After dropping this knowledge on Mary, when Mary wonders aloud how she will conceive as a virgin, Gabriel says:  Nothing will be impossible with God.  But in this conversation with Gods messenger, the ball is still in Mary’s court.  What if she hadn’t been home when Gabriel stopped by?  What if she’d said she had to wait until the bread was out of the oven, or until she finished up this big project at work?  Or that she would have to get back to him when she freed herself up from some other commitments, like, say, her betrothal to Joseph?  What if she’d said no?  I wonder if God had a backup plan for human salvation.

But Mary says yes to God through Gabriel, and then lets loose with a mighty song of fulfillment and reversal, a version of the song that Hannah sings in the first book of Samuel when she is blessed with her son Samuel after praying to God for children.

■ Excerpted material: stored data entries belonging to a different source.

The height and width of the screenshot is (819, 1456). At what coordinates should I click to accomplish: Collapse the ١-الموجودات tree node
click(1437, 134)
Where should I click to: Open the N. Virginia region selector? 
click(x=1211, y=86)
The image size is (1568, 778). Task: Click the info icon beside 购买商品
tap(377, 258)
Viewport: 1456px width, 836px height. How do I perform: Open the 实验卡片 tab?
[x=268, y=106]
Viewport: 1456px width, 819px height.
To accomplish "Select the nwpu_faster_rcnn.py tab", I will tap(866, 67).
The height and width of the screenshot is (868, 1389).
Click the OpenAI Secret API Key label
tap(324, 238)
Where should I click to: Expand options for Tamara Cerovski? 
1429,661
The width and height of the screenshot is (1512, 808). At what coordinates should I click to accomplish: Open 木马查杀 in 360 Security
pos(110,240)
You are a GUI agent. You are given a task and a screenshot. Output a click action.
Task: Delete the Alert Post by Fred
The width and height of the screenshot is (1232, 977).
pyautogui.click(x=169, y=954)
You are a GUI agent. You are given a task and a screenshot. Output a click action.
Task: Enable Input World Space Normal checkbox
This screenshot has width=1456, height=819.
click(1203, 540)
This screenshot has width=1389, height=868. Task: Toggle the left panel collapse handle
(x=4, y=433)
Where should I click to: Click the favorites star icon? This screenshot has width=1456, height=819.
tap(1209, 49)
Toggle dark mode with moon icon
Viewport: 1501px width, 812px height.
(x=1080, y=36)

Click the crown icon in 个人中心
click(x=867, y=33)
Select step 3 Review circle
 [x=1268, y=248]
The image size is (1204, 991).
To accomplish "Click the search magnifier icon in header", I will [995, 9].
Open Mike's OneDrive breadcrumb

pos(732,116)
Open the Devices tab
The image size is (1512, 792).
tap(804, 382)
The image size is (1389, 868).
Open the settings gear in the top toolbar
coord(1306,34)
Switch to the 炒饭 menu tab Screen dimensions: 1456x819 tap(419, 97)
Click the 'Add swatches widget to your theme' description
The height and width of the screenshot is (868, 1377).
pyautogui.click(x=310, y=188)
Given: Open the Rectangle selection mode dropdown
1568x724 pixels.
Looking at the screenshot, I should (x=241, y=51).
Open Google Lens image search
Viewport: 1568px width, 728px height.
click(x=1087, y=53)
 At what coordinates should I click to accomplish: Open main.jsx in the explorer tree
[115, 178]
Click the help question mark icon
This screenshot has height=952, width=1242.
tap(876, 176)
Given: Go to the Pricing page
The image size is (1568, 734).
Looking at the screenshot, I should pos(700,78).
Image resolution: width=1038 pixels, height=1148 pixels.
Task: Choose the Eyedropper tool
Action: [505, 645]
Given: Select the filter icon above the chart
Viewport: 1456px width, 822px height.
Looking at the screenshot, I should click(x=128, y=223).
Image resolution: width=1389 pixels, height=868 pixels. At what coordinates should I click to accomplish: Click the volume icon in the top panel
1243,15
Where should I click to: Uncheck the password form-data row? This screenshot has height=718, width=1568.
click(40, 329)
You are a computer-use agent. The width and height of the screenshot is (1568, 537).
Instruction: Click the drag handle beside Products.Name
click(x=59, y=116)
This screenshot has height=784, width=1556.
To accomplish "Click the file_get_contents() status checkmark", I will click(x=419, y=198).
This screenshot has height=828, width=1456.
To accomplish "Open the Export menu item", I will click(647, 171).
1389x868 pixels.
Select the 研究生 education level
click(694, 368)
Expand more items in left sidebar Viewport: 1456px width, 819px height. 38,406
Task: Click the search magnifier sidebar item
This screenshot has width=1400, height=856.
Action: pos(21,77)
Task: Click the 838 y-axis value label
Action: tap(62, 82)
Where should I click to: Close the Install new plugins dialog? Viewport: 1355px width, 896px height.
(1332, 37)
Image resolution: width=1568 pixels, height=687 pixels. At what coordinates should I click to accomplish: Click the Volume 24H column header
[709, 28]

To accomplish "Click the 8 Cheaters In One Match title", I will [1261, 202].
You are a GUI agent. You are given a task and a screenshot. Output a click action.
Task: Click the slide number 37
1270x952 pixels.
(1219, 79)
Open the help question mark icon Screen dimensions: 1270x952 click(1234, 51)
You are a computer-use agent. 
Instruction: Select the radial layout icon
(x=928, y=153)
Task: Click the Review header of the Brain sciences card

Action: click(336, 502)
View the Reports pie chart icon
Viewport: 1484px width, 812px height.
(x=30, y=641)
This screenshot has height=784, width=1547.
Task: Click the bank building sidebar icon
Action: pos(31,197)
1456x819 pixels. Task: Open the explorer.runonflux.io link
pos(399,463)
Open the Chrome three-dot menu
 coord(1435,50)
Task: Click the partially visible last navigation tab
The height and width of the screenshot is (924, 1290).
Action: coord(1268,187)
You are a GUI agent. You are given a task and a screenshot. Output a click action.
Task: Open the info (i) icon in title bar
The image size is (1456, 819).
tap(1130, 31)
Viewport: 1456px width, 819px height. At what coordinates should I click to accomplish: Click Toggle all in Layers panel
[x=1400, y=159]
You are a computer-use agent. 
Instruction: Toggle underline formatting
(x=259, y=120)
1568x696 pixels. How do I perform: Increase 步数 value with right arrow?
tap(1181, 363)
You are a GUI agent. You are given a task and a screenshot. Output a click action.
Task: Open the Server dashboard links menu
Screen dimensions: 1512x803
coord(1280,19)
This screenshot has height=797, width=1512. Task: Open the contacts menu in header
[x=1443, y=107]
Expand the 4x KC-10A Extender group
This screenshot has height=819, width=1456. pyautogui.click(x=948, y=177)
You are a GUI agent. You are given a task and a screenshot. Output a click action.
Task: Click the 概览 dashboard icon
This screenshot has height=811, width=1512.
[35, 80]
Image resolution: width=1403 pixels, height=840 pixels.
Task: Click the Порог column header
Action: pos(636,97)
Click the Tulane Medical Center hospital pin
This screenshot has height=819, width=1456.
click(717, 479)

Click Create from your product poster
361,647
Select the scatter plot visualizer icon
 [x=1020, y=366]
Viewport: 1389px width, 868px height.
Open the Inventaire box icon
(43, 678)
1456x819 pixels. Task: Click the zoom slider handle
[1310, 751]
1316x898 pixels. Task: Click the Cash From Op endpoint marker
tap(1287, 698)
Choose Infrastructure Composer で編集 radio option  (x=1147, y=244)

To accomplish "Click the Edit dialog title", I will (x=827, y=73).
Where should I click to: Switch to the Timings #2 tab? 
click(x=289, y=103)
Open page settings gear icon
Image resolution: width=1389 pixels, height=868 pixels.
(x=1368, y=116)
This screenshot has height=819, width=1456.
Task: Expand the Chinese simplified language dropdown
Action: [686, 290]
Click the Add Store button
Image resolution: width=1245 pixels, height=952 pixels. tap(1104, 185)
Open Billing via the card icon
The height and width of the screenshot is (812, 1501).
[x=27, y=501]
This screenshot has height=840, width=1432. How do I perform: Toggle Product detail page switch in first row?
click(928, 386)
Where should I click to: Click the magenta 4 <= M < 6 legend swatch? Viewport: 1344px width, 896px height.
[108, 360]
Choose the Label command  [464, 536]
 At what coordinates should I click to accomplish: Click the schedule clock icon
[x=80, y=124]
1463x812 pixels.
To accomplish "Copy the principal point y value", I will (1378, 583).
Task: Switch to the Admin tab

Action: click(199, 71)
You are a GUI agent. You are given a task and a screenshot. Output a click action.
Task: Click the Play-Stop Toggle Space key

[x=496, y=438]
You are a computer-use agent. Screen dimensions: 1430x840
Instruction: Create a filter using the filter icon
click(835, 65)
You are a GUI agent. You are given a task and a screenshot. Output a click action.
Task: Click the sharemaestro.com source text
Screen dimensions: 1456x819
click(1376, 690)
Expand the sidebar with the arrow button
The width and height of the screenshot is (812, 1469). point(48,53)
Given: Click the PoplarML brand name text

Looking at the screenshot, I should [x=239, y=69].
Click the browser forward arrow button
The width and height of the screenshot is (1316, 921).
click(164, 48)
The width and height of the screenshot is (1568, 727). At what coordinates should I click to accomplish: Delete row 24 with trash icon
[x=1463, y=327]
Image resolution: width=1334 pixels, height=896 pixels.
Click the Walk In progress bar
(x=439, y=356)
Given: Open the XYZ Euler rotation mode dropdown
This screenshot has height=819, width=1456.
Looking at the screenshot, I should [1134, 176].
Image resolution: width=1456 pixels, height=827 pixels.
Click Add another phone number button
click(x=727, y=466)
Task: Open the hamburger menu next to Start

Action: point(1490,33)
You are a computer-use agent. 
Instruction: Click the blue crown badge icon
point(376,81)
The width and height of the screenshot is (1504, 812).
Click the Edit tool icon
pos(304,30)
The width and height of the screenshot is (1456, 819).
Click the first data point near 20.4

Scripture is full of stories of those who, at least at first — at least for a while, turn away from God.  Gabriel, like other angels, was just God’s messenger.  And Mary didn’t make him display his angel ID badge before she agreed to talk to him, so she wasn’t even sure of that.  Her doubts about the whole conversation are evident in her response to Gabriel’s greeting:  Greetings, you who are highly favored.  The Lord is with you.  Mary is not sure at all about this.  Luke’s gospel tells us that she was greatly troubled at his words and wondered what kind of greeting this might be.  But she hears him out.  She asks good questions.  She evaluates Gabriel’s answers.  And then she says she’s all inI am the Lord’s servant, she says.  Let your word to me be fulfilled.

Partnerships

What partnership — what relationship — is God inviting us into today?  Are we saying yes to God when we invite the broader community into our church — as with the Newport Music Festival, the Crafting and Caroling event, or the EDS Christmas pageant with the Angel Choir and the Choir School?

Are we saying yes to God in responding to what our community hungers for, whether that’s spiritual enrichment, Bible study or other education?  Are we listening for angels among us inviting us to new activities in connection or community?  Even when they might seem improbable, unlikely, or hard to do?

There is gospel precedent both for our doubts and for God’s infinite possibilities.  Remember Zechariah the priest, Elizabeth’s husband, was so stunned by the Angel Gabriel’s announcement that his wife Elizabeth would bear a son that he blurted out to Gabriel that he and Elizabeth were too old to be parents.

And Mary, the Mother of God, started out the day of Gabriel’s visit as an ordinary teenager — fetching water, tending cooking fires, sweeping, and kneading bread. But then she had a conversation with an unexpected angel that changed everything — lifted up the lowly, scattered the proud, and filled the hungry with good things.  What abundance will be released when we go into partnership with God?